### SOURCE DOCUMENT ###

Timothy Spall at Sea series is a set of three BBC Four television series that follows the voyage of actor Timothy Spall and his wife Shane as they take their Dutch barge, The Princess Matilda, on a circumnavigation around the British Coast, with visits to Northern Ireland and the Isle of Man.

The Princess Matilda was designed and built by Peter Nicholls Yacht Builders Ltd. She is a 52 ft 35-tonne steel-hulled seagoing Category B Dutch barge.

==Series==

===Timothy Spall: Somewhere at Sea===
This is the first series, though their trip from London to Cornwall was the first leg of their journey. The series comprised three programmes, covering their journey from Cornwall to the Bristol Channel and their winter mooring at Penarth in Cardiff Bay. It was first broadcast during May 2010.

===Timothy Spall: Back at Sea===
The second in the series comprised four programmes and covered the journey after the first winter's break. They travel around Wales to Liverpool, to the Isle of Man, Northern Ireland and Scotland. The last programme in this series follows them from the western Scottish Isles to winter port in Aberdeenshire via the Caledonian Canal and Loch Ness. The series was first broadcast in August 2011.

### SUPPLIED RECORDS ###

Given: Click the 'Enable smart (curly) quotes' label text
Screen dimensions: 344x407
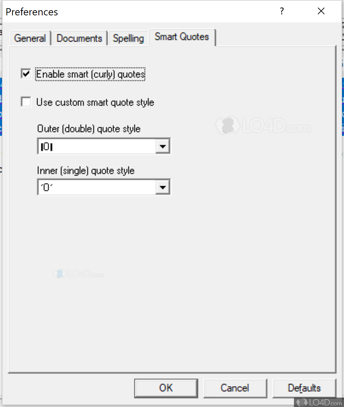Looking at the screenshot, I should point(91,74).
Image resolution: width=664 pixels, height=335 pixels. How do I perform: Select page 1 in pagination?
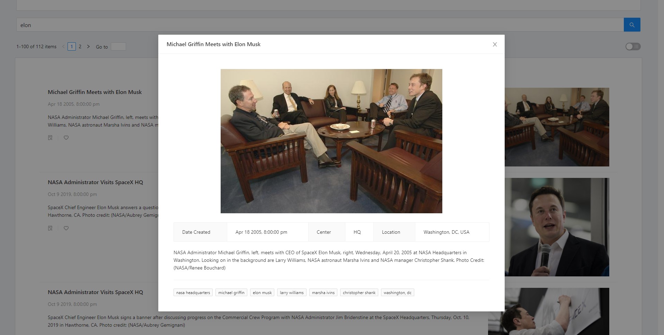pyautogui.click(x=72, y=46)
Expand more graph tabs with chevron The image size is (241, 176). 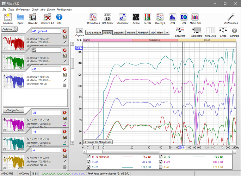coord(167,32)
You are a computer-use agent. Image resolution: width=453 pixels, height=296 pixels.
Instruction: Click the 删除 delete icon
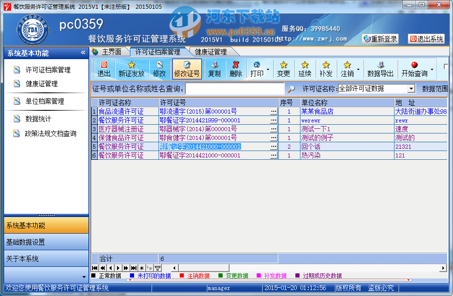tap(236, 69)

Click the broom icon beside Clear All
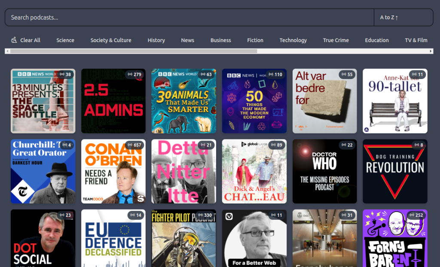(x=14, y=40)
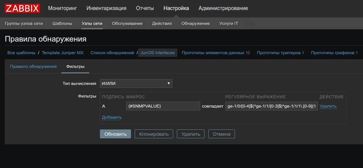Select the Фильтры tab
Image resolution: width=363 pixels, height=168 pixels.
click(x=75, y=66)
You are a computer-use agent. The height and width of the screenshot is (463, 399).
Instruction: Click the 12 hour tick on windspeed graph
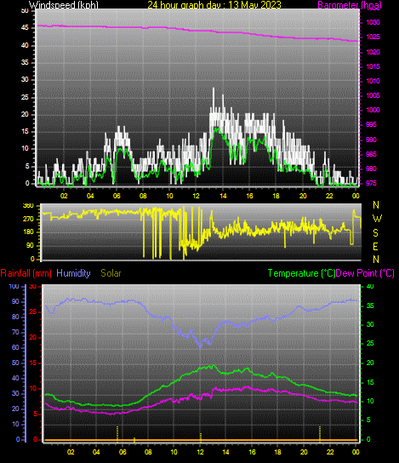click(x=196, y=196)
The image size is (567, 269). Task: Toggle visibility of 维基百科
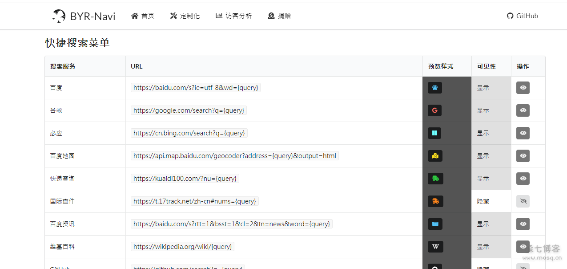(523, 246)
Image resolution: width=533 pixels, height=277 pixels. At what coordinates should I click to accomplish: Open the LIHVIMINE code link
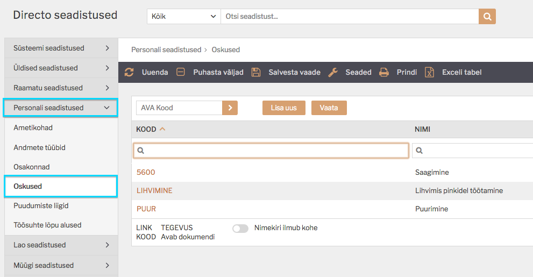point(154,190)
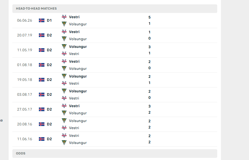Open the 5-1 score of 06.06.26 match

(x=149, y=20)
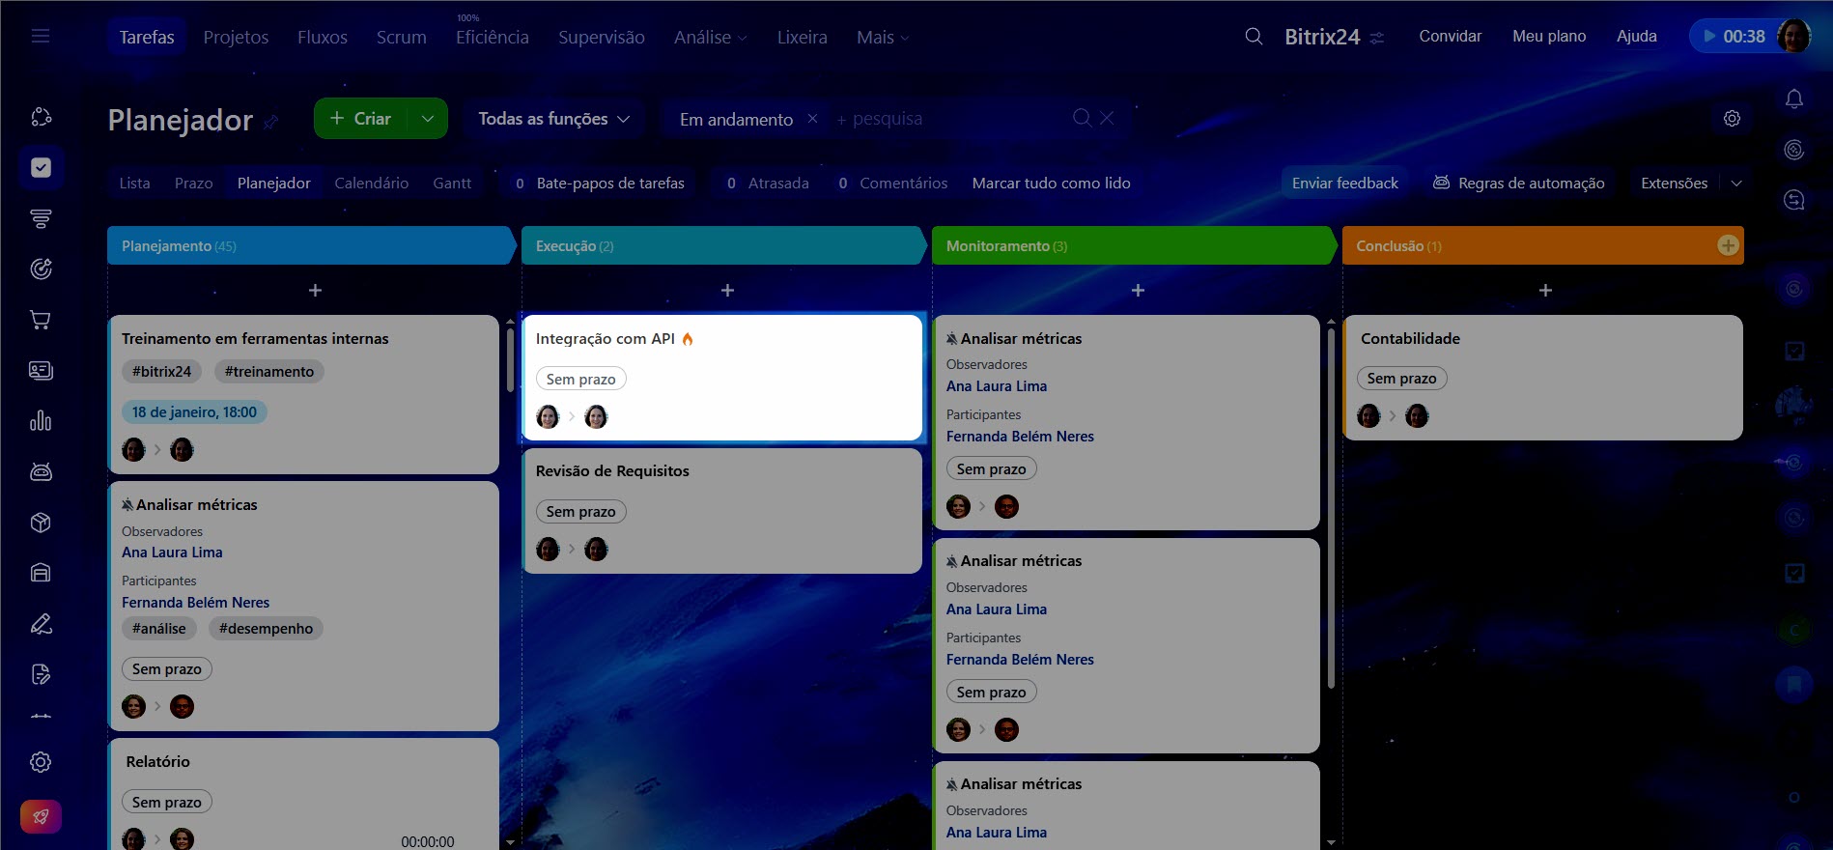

###
### SUPPLIED RECORDS ###

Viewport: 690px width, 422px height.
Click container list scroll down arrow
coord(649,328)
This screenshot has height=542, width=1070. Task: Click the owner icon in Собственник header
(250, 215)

###

QUESTIONS:
A. In the article on Timothy Spall at Sea, list every place named in the sentence that begins "They travel around Wales".
B. Continue the Timothy Spall at Sea article from the point where it ends.
The data placed after the text were taken from a separate source.

RESPONSES BY ITEM NUMBER:
A. Wales, Liverpool, the Isle of Man, Northern Ireland, Scotland

B.
===Timothy Spall: All at Sea===
The third and final series in the set comprised four programmes, and covers the final leg of their journey. The final programme of the previous series left them needing a winter mooring in Eastern Scotland, and the first programme of this series tells of their winter mooring in Buckie and Banff, Aberdeenshire. This series follows them from Scotland to London, via North East England, the East of England, the River Medway and Chatham, and an RNLI RIB arrives to help finishing with their return up the River Thames. In August 2011, while filming an episode in the River Medway estuary, Spall and his wife became lost and had to be guided in by the Sheerness lifeboat. Arthur Ormesher and Nicki Wood were among the RNLI crew who escorted his barge to Queenborough Harbour.

The series was first broadcast in February and March 2012.